Partially amorphous nickel–iron layered double hydroxide nanosheet arrays for robust bifunctional electrocatalysis

• Published in: Journal of materials chemistry. A, Materials for energy and sustainability Vol. 6; no. 33; pp. 16121 - 16129
• Main Authors: Xie, Junfeng, Qu, Haichao, Lei, Fengcai, Peng, Xu, Liu, Weiwei, Gao, Li, Hao, Pin, Cui, Guanwei, Tang, Bo
• Format: Journal Article
• Language: English
• Published: Cambridge Royal Society of Chemistry 2018
• Subjects: Catalysis; Catalysts; Charge transfer; Clean energy; Electrocatalysts; Energy conversion; Fuel production; Hydroxides; Intermetallic compounds; Ions; Iron; Iron compounds; Nanosheets; Nickel; Nickel compounds; Oxidation; Oxygen evolution reactions; oxygen production; pollution; Urea; Wastewater; Wastewater treatment; Water pollution; Water treatment
• ISSN: 2050-7488; 2050-7496; 2050-7496
• DOI: 10.1039/C8TA05054F

Bifunctional electrocatalysts that can boost energy-related reactions are urgently in demand for pursual of dual and even multiple targets towards practical applications such as energy conversion, clean fuel production and pollution treatment.
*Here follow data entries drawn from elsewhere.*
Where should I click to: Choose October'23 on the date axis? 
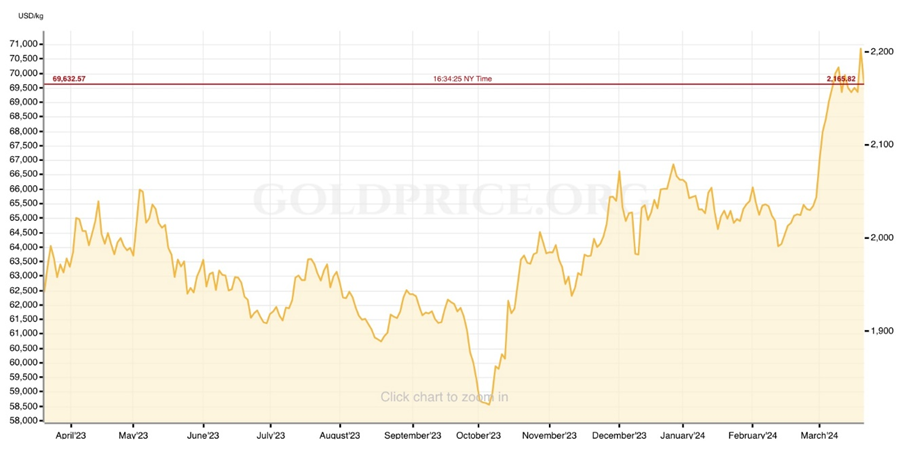tap(479, 435)
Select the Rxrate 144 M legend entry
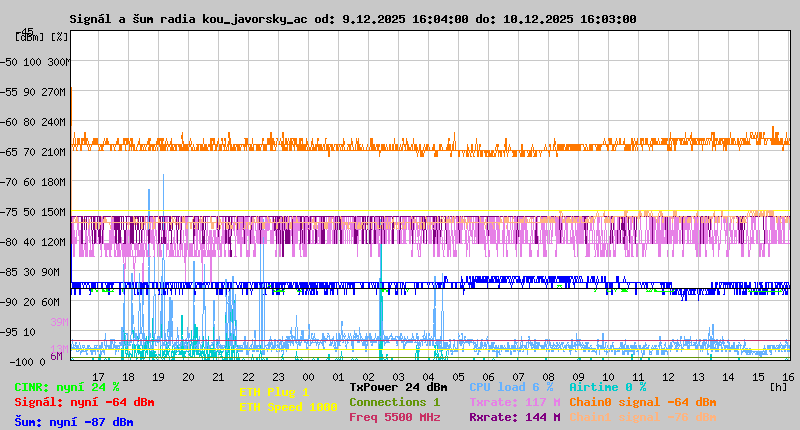800x430 pixels. pos(513,417)
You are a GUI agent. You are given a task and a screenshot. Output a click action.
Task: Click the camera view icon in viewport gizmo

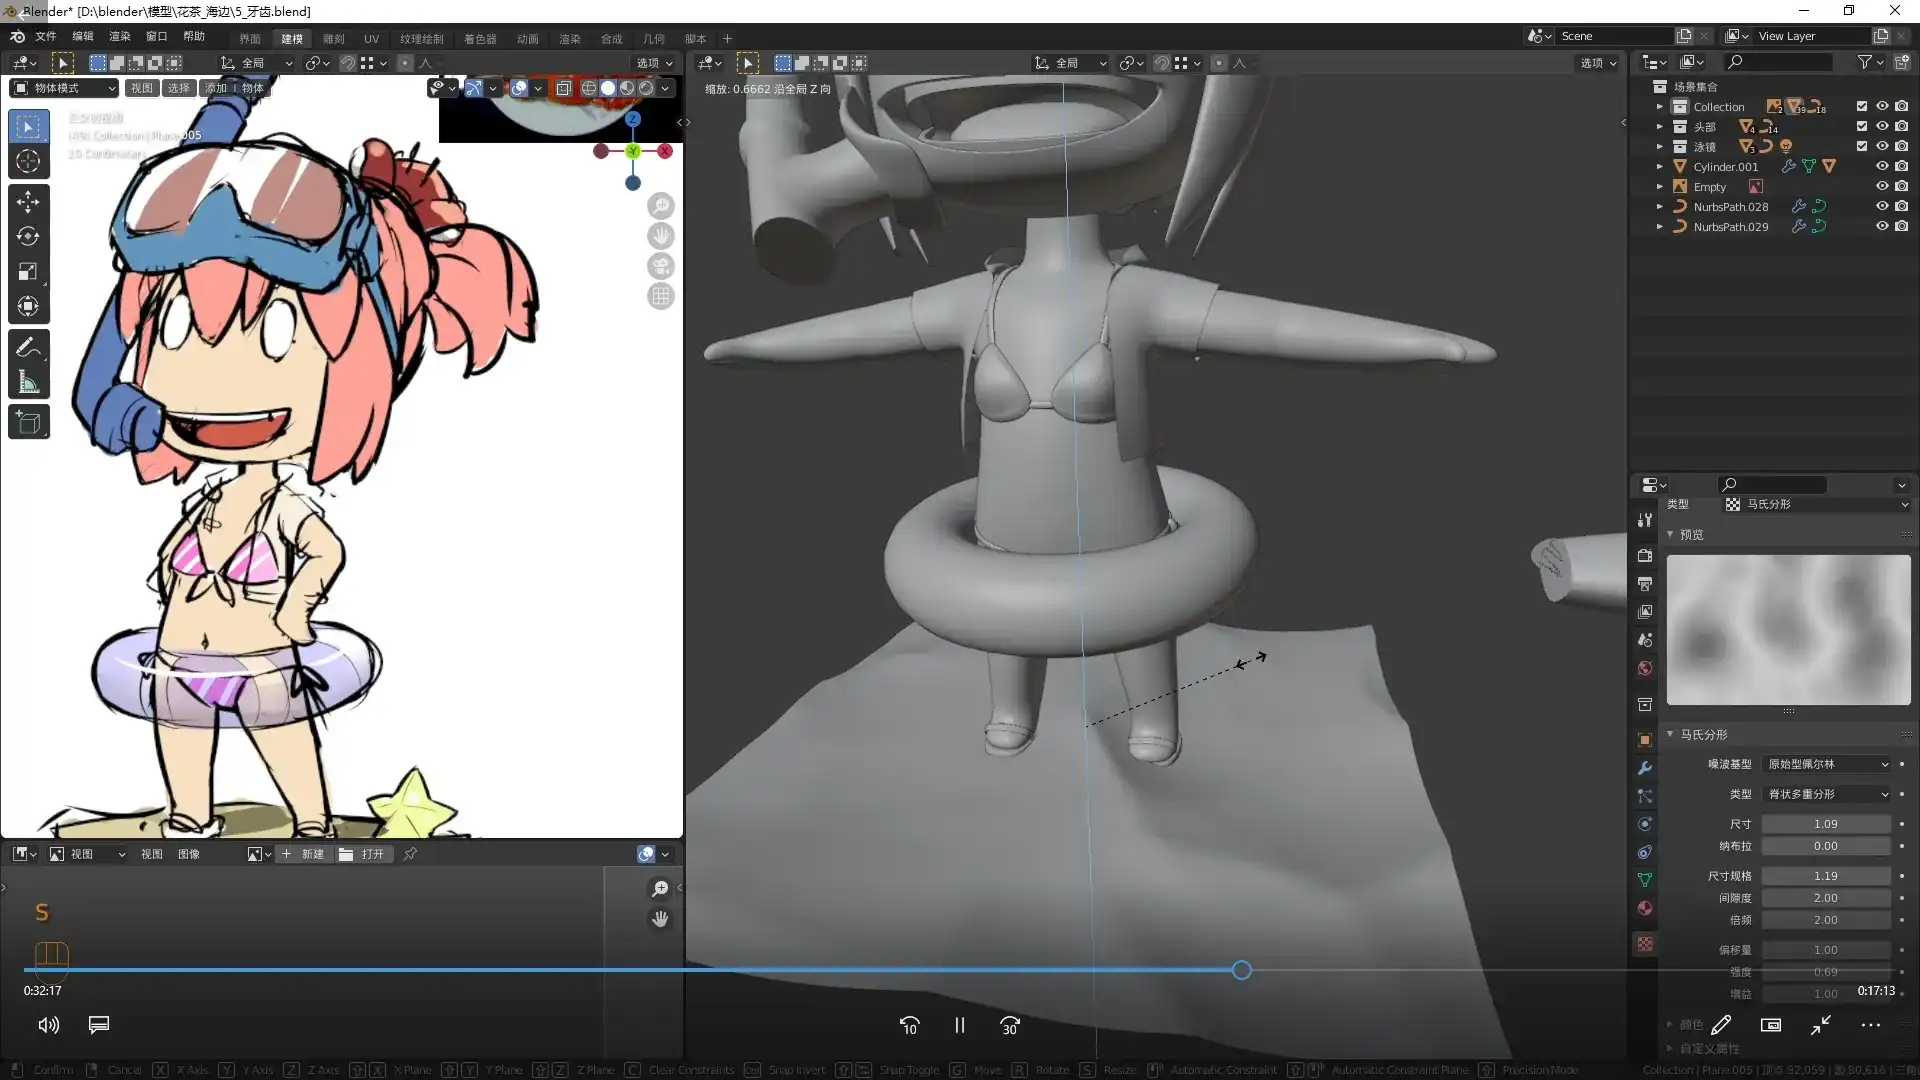660,265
Herein, we highlight that an in situ grown nickel–iron layered double hydroxide (NiFe LDH) nanosheet array catalyst with partially amorphous characteristics, rich native Ni 3+ ions and an optimal Ni : Fe ratio can exhibit robust performances on both the oxygen evolution reaction (OER) and the urea oxidation reaction (UOR). Benefitting from the partially amorphous feature, the catalytically active high-valence species are easy to generate and stabilize, thus further realizing enhanced electrooxidation activity with the aid of an internal 2D charge transfer pathway and native Ni 3+ ions. As expected, the partially amorphous catalyst exhibits a higher OER current of 284.4 mA cm −2 at an overpotential of 500 mV, which shows 2.2–10.0 times enhancement than the counterparts with various Ni : Fe ratios. In addition, the UOR current density of the partially amorphous catalyst at 1.8 V vs. RHE shows 1.6 and 2.4 times increment relative to fully amorphous and highly crystalline catalysts, and 2.7–9.4 fold larger than the catalysts with other Ni : Fe ratios. The optimization strategy of designing the partially amorphous bifunctional catalyst in this work may broaden the way of searching for advanced electrocatalysts for simultaneous waste water treatment and clean energy production.